• **Work required**: Only the lines from the line containing "Babysitting & Child Care (113, 860)" to the end of the entries should be repeated, exactly as they appear.

Data to process section start

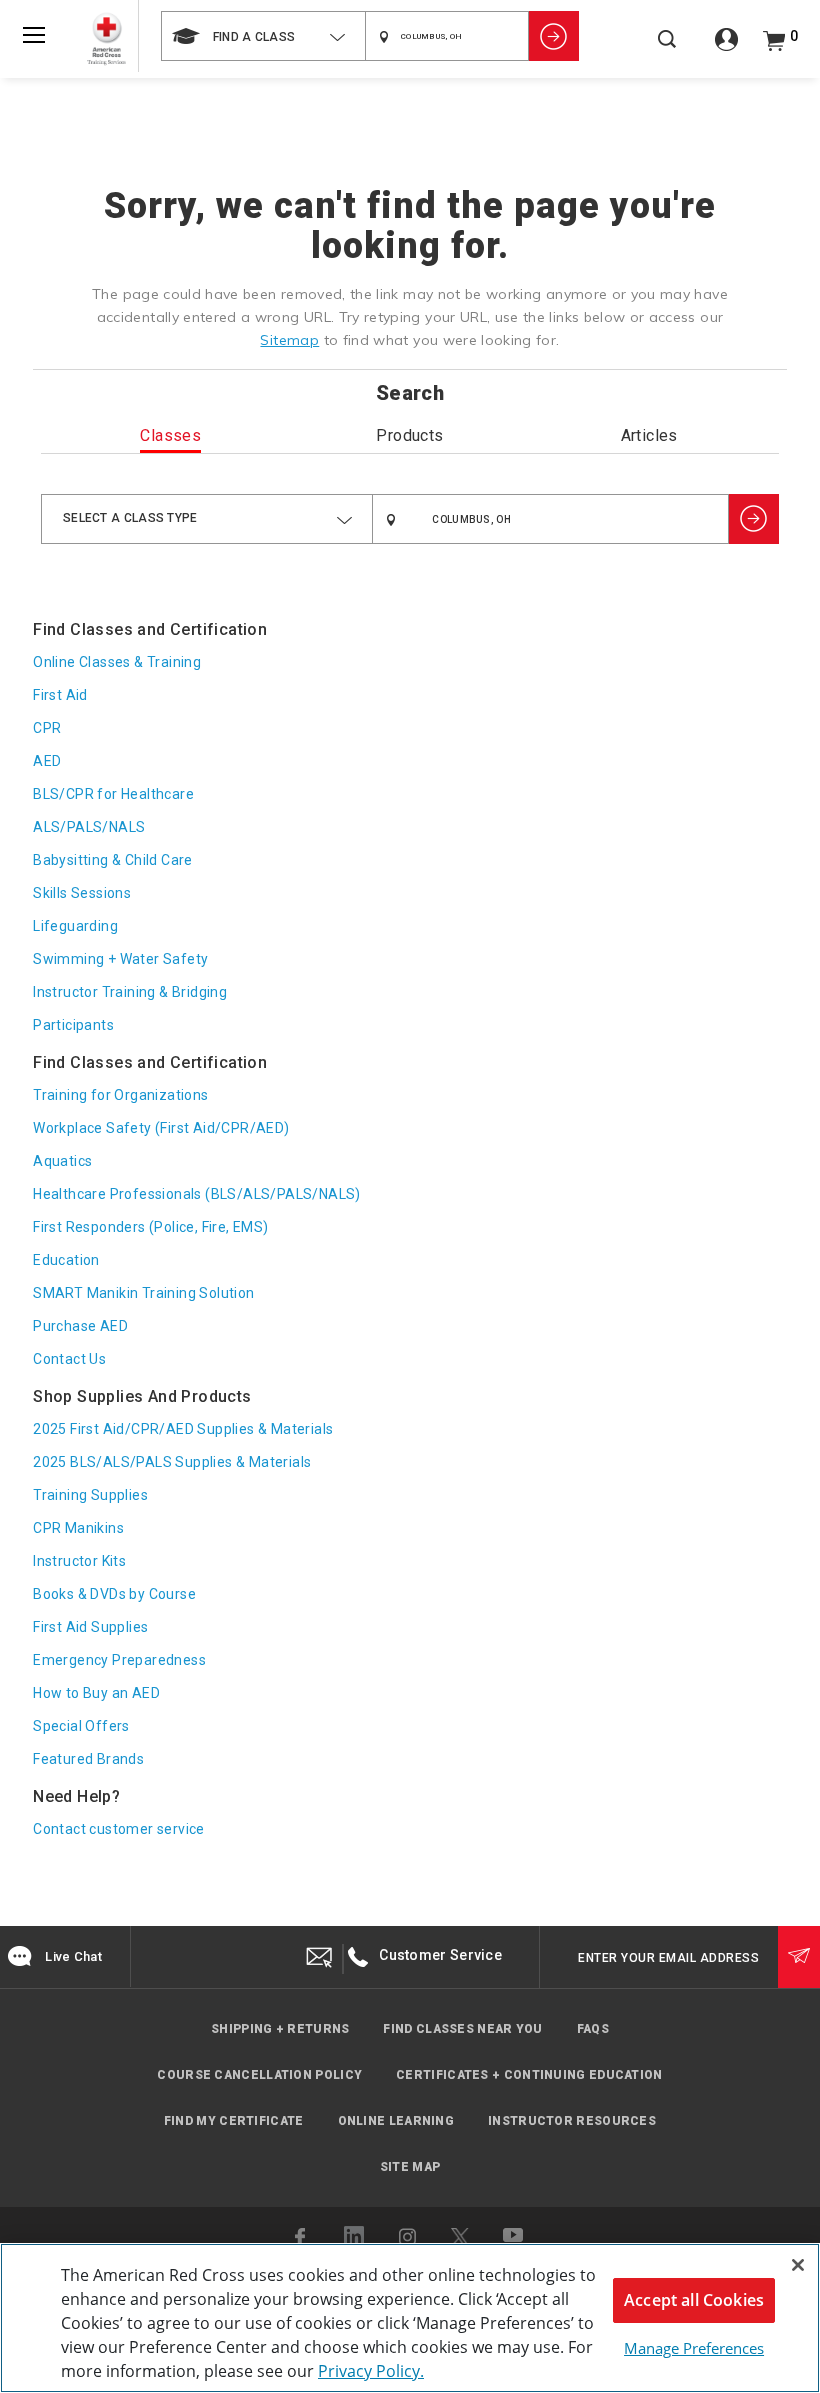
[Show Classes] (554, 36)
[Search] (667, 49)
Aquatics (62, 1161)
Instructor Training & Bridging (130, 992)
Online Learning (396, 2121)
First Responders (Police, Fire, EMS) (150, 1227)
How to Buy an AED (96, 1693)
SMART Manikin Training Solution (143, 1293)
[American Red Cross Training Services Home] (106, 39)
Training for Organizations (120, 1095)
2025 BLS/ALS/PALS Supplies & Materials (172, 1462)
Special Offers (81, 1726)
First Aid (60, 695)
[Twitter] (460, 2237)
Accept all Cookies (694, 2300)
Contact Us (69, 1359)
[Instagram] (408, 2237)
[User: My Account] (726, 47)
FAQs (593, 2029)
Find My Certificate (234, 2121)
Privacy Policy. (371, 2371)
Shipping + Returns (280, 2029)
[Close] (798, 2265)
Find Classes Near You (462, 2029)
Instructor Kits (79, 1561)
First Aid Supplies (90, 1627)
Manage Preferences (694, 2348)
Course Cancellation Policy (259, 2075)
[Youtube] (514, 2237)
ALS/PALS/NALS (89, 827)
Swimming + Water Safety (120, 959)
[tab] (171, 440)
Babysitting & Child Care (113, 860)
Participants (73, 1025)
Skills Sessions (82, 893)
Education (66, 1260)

Data to process section end

• **Exercise solution**:
Babysitting & Child Care (113, 860)
Participants (73, 1025)
Skills Sessions (82, 893)
Education (66, 1260)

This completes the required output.